Do not expect reciprocity. Open your home in an attitude of non-expectation. Try not to hope.
This state is impossible for human beings. Recognize this impossibility and forgive yourself for your desire.
Yet continue to strive. Turn yourself inside out as much as you can. Strain toward the perfection of absolute giving as a horizon, an asymptote.
Things you could give away that you might not have thought of: your couch. The suit you were married in. Extra pens you have lying around. Your undivided attention. A kidney.
But be wary of potlatch and all forms of competition. If a friend doesn't want your kidney then don't embarrass him by pressing.
Recognize that there are limits to the concept of hospitality, which is based on the notion that my home is separate from yours. Hospitality is a modern invention and the bailiwick of the middle class; the mansions of the nobility were open by fiat to the state, to soldiers, to ghosts, to the gentle nosiness of Mr and Mrs Gardiner and the dreamy rapacity of Elizabeth Bennett. Only those who are not forced to billet soldiers or admit vampires can be said to extend hospitality. Consider whether you think hospitality is enough.
Some examples of hospitality include: Everything Winnie-the-Pooh does. A bunch of episodes in The Odyssey. Lots of stuff from the Bible.

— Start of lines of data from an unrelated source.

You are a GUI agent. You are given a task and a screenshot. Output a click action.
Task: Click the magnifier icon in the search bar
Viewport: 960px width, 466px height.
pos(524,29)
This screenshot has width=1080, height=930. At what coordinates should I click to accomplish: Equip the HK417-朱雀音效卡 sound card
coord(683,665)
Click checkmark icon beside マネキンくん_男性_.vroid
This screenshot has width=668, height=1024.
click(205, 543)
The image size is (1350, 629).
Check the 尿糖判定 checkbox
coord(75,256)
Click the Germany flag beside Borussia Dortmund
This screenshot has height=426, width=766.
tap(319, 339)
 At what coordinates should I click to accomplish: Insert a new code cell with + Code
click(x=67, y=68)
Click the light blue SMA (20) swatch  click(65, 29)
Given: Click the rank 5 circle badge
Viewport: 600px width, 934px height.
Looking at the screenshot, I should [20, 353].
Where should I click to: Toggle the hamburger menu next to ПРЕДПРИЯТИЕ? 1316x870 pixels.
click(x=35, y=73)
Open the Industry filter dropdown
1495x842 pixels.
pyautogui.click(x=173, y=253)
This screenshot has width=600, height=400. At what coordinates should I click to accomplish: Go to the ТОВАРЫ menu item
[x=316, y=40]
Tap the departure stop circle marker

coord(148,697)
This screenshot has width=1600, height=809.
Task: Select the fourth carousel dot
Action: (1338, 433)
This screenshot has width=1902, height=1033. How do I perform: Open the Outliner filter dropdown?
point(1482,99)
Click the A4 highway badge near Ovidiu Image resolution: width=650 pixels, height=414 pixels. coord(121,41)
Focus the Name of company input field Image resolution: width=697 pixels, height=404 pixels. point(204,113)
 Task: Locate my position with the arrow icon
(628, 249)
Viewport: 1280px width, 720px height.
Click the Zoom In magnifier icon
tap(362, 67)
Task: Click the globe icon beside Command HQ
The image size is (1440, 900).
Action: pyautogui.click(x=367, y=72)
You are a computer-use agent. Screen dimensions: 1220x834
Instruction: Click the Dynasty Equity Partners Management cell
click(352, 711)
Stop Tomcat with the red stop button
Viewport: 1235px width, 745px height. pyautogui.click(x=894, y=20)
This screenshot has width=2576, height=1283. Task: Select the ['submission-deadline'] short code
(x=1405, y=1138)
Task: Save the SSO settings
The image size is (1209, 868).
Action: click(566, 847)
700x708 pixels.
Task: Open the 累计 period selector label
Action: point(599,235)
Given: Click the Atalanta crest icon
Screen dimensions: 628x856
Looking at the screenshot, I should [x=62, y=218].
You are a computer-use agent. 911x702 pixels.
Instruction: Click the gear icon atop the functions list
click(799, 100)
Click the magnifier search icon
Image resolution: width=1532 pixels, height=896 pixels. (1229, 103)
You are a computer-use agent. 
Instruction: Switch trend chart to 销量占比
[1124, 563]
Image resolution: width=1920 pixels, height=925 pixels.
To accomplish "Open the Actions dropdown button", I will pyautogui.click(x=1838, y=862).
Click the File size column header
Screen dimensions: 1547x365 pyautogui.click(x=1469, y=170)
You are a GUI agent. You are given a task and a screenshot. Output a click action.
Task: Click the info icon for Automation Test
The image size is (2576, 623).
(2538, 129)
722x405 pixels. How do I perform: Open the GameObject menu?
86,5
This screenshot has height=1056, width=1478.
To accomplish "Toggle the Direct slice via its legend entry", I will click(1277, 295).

Some examples of non-hospitality: Polyphemus (don't eat your guests, even if they were not invited). The Lotus-Eaters (allow your guests to leave when they want to). Circe (do not transform your guests into beasts). Odysseus and the suitors (however, also a grey area). Come to think of it, The Odyssey is pretty ambivalent about hospitality.
Hospitality should be invisible. If you make a big deal about how generous you are and how open your home, you undermine the whole enterprise. One of the best things Miss Manners ever advised was what to do if your guest accidentally drinks the contents of her finger bowl: immediately pick up your own finger bowl and down it.
Yet do not hide your light under a bushel simply to make others comfortable. Fakery of any kind is counter to the spirit of hospitality.
When friends tell you that they can't return your hospitality because your cooking is too delicious or the paintings on your walls are too beautiful and they feel ashamed, understand that they're being ridiculous. Forgive them and love them for being ridiculous.
Invite them over again soon and serve them a terrine of pressed butterfly wings in rosewater aspic. Feed them by hand.
Let them doze off on the couch, then depart your house as quietly as you can. Leave the keys on the front hall table. Take up residence in their tiny apartment and fall in love with their cruel cats and enjoy their tinned vegetables and stare at their framed movie posters until they move you to tears. Make a new furrow in their mattress. Forget your own name.